Indo-Canadian filmmaker Rama Rau’s latest documentary has won a unique accolade even before its release, as it has been chosen for the prestigious slot as the opening film for the 2016 edition of Hot Docs, North America’s largest documentary film festival.
While Rau’s previous film, No Place to Hide: The Rehtaeh Parsons Story also had its world premiere at Hot Docs last year, her newest venture - League of Exotique Dancers – is an honour at another level. The Toronto-based filmmaker expressed her pleasure after the announcement: “It’s really exciting to be selected for the opening night.”
The 11-day festival, which begins April 28, will feature 232 titles, from as many as 51 countries. Hot Docs described Rau’s film as “a testament to an empowering and timeless form of artistic expression and sexuality”. The film “celebrates the legends and pioneers of burlesque as they prepare to give a live performance at the Legends of Burlesque Hall of Fame in Las Vegas.”
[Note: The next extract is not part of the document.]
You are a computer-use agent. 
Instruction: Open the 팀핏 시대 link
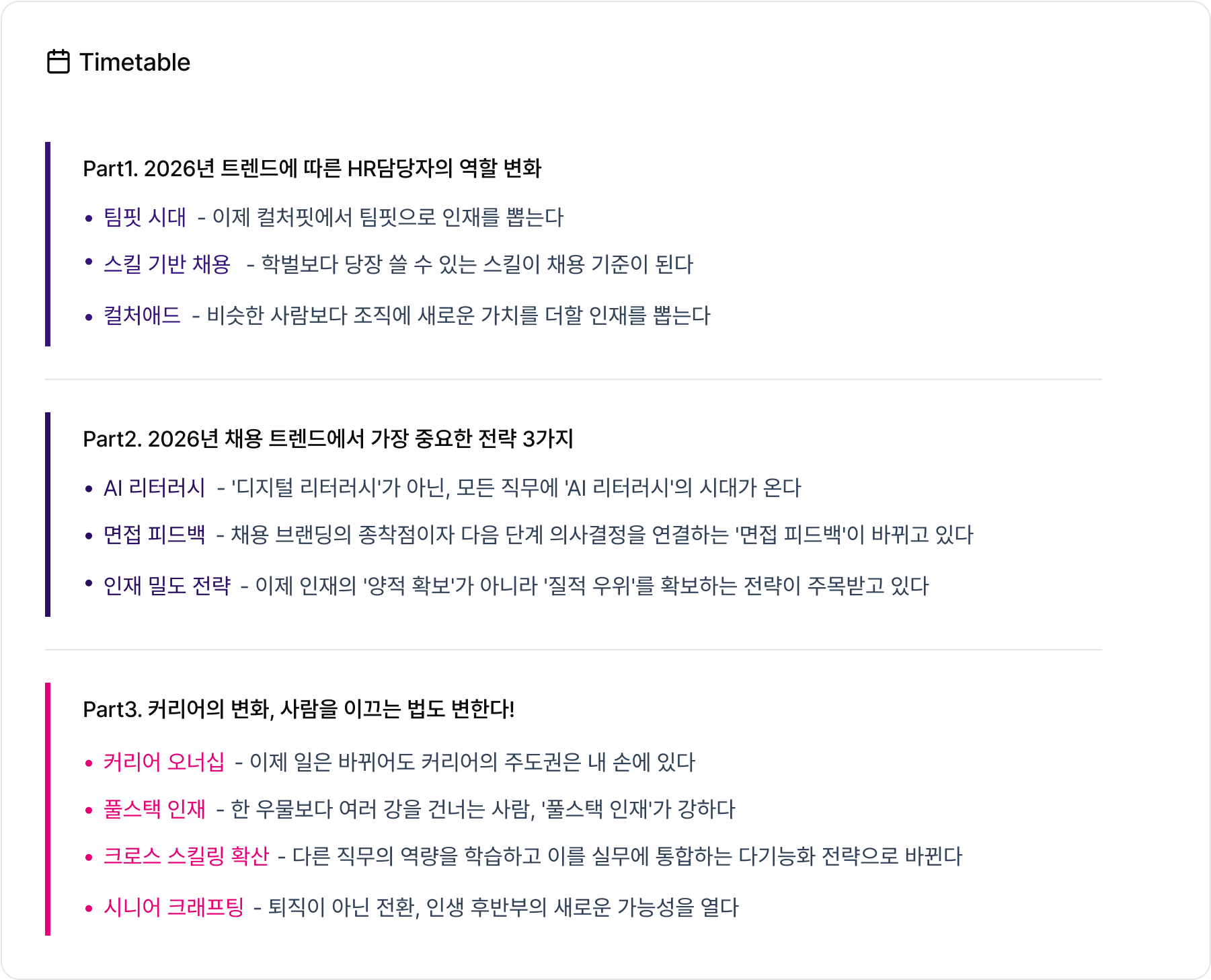pos(145,217)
Watch | Director Rama Rau talks about ‘League of Exotique Dancers’
Rau, originally from Chennai, seized upon the idea for this film during a visit to Las Vegas for research, as she “found out that there are older women, who used to be legends during the ‘60s, ‘70s, who still come there. There’s this Burlesque Hall of Fame and there are inductees every year. I wanted to tell that story. I didn’t want to tell a story that’s set in the past. I didn’t want nostalgia. I wanted the present. So, it was about their journey back to the stage,” she said, in an interview.
But she also wanted to visit these dancers at their homes, as she said, “I decided to tell their personal stories, day-to-day life and then contrast it with the glamour of the stage.” That involved travelling across North America.
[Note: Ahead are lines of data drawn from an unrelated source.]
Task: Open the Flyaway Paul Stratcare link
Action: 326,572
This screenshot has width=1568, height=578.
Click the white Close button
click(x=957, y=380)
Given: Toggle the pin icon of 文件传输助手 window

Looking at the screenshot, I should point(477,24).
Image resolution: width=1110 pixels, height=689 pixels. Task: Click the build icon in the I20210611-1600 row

American burlesque was a sort of variety show, with performers dressed in lavish, often garish costumes, that they usually stripped out of during the course of the act.
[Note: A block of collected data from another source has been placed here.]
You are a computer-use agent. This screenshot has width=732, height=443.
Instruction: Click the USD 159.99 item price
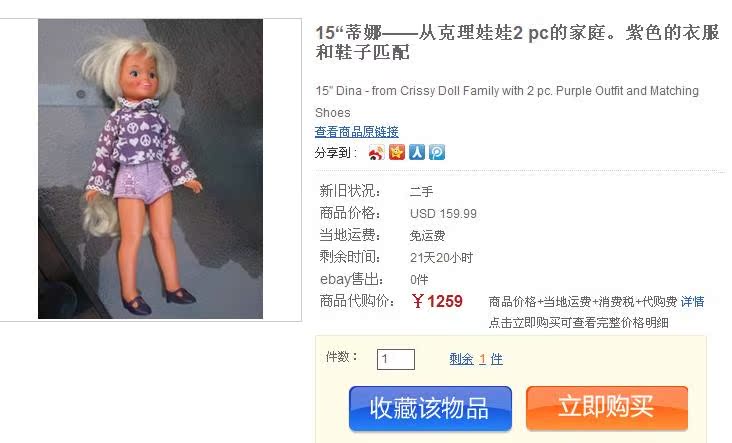(443, 214)
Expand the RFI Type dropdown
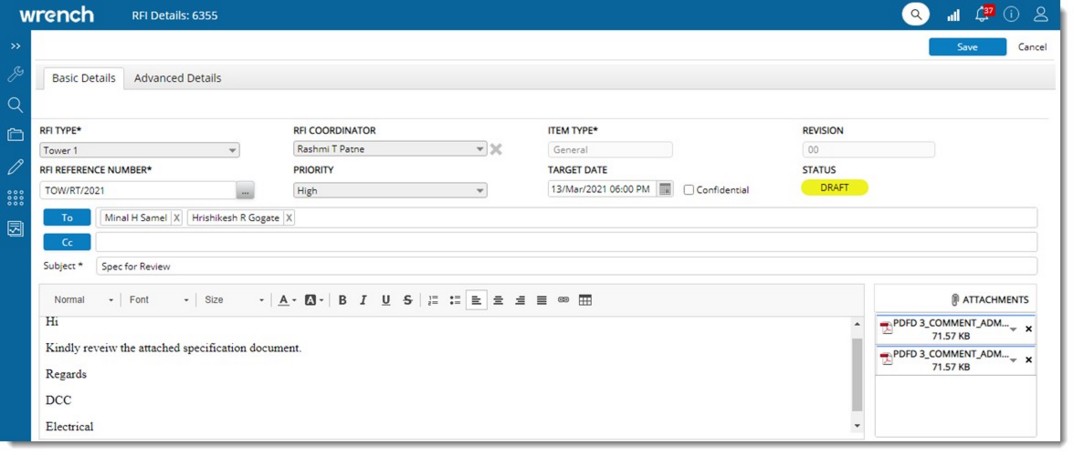This screenshot has height=455, width=1074. pos(232,151)

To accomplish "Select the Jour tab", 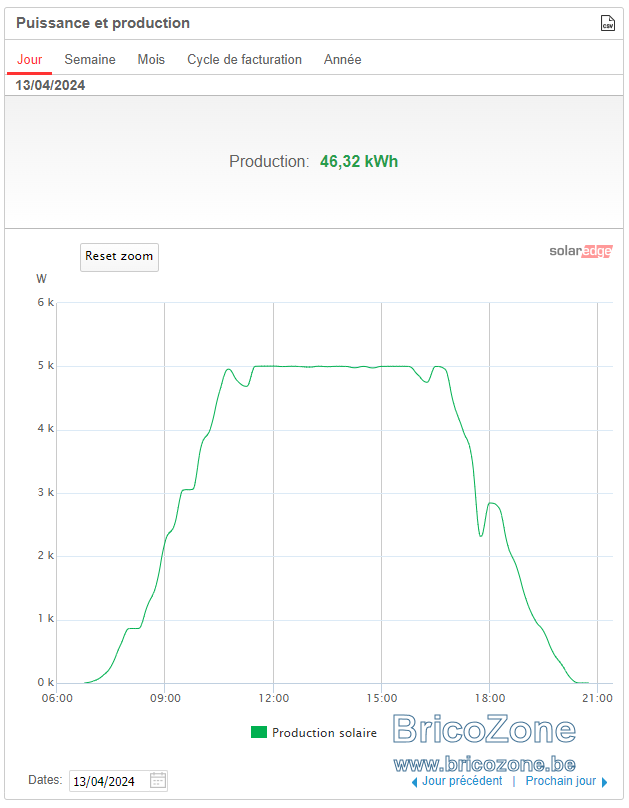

While this film will be celebrated on opening night in Toronto, Rau isn’t too confident about it getting a release in her native country: “I think it’ll be hard to get a screening in India because there’s a lot of swearing, there’s a lot of nudity, there’s a lot of sex and I think the censors will faint when they see this. Because it’s burlesque, you need it, can’t shy away from it.”